Manchmal ist es der Roman, in dem die Figuren in ständiger Reflexion verharren und seitenweise Monologe oder Informationen auf den Leser gekippt werden. Oder es ist die Geschichte, in der alle ständig rennen, tun, machen, unterwegs sind, ohne auch nur mal einen Moment innezuhalten und darüber nachzudenken, was vor sich geht. Eine gute Geschichte sollte ein gesundes Gleichgewicht von beidem haben.
Auch Fachtexte haben mitunter Schlagseite. Wenn es nur um Dinge geht und nie um Menschen.
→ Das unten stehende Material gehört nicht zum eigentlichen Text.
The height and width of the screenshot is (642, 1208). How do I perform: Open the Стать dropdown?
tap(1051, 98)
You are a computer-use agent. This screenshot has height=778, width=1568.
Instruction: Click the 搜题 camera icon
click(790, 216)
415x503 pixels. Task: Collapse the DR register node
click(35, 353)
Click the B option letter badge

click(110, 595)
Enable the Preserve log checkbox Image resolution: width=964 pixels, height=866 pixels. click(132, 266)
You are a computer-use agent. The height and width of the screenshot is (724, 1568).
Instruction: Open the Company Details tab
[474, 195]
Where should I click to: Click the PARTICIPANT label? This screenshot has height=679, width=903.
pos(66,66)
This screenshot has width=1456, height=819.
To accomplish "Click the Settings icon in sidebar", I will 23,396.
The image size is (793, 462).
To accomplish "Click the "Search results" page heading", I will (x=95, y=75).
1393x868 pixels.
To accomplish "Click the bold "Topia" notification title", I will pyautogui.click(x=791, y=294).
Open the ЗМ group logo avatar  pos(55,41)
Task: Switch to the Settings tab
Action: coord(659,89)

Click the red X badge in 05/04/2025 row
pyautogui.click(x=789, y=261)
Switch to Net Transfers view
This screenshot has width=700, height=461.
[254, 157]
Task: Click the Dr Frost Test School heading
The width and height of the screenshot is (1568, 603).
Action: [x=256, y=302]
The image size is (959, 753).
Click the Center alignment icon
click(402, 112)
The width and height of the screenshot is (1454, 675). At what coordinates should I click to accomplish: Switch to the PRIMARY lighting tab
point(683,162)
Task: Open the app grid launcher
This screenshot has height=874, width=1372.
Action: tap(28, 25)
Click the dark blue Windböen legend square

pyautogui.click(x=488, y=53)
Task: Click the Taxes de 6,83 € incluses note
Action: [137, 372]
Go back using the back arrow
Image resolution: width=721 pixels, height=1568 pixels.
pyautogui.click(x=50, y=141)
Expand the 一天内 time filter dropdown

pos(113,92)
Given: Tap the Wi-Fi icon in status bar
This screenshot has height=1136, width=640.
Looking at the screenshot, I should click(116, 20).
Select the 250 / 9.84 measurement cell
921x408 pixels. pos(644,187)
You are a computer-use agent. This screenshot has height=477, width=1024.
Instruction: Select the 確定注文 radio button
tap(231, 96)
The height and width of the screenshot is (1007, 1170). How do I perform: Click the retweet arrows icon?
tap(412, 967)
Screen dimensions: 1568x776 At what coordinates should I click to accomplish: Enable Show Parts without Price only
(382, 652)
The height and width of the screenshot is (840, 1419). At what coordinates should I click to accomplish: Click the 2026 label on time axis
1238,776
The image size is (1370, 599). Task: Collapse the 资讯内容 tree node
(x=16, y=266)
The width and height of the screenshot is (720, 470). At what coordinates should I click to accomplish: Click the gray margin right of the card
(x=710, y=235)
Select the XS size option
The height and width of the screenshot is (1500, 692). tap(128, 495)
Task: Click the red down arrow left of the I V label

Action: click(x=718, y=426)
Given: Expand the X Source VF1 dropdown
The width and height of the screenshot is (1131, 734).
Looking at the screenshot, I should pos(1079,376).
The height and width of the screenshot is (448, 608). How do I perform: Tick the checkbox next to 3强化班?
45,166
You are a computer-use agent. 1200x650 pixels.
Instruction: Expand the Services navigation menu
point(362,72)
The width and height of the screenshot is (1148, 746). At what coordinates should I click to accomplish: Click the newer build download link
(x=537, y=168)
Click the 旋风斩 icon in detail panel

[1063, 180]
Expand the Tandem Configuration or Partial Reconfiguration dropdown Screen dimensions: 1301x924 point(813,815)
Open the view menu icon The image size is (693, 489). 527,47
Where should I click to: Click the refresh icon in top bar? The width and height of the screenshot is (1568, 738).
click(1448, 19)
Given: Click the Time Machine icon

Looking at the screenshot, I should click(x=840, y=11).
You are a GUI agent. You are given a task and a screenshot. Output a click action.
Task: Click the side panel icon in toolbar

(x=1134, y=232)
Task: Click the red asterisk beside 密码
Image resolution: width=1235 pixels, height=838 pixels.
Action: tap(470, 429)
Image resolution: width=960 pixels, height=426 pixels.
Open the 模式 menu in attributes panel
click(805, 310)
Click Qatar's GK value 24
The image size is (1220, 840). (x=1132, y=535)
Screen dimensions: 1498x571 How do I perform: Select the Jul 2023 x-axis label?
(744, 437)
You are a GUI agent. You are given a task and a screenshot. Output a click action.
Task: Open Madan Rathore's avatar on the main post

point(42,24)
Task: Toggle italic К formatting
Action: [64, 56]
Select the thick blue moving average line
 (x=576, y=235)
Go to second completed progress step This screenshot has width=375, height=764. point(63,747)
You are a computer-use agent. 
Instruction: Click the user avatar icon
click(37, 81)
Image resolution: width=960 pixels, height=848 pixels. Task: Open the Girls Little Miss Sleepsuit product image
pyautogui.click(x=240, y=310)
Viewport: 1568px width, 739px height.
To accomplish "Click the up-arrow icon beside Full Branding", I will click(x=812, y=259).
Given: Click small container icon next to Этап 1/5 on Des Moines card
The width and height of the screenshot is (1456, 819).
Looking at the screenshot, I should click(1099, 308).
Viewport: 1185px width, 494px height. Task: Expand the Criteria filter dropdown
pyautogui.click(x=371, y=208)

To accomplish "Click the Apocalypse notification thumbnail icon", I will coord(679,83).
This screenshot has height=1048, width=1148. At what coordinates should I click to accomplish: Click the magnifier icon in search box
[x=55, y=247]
Wenn es nur um schlechte Nachrichten geht und nie um gute Botschaften. Wenn zu viele Substantive den Raum verstellen, wo eigentlich so viel passieren könnte.
Der beste Weg, um zu erkennen, ob ein Text aus dem Gleichgewicht geraten ist, besteht darin, farbig zu markieren. Zum Beispiel alle Substantive blau, alle Verben grün und alle Adjektive rot. Oder alle Beschreibungen und Informationen in einer und alle Aktionen in einer anderen Farbe. Oder alle positiven Botschaften grün und alle negativen Formulierungen rot.
Wird es eine schöne bunte Collage? Oder wellt sich das Papier in einem einzigen Block aus blauer Farbe? Das Ergebnis zeigt sofort, wo die Ungleichgewichte liegen.
Der Anspruch kann allerdings nicht sein, von allem gleich viel zu haben. Verben sind meistens besser als Substantive. Eine Gebrauchsanleitung kommt auch gut ohne Emotionen aus. Die Frage lautet wie so oft: Was soll der Text bei den Leser:innen auslösen?
Nochmal zurück zum falsch aus balancierten Schiff: Ein Schnellboot beläd man anders als einen Ausflugsdampfer als ein Kreuzfahrtschiff als ein Frachtschiff. Je nach Typ ist die Ladung eher hinten, mittig oder vorne, aber nie an der Seite. Balance ist das Stichwort.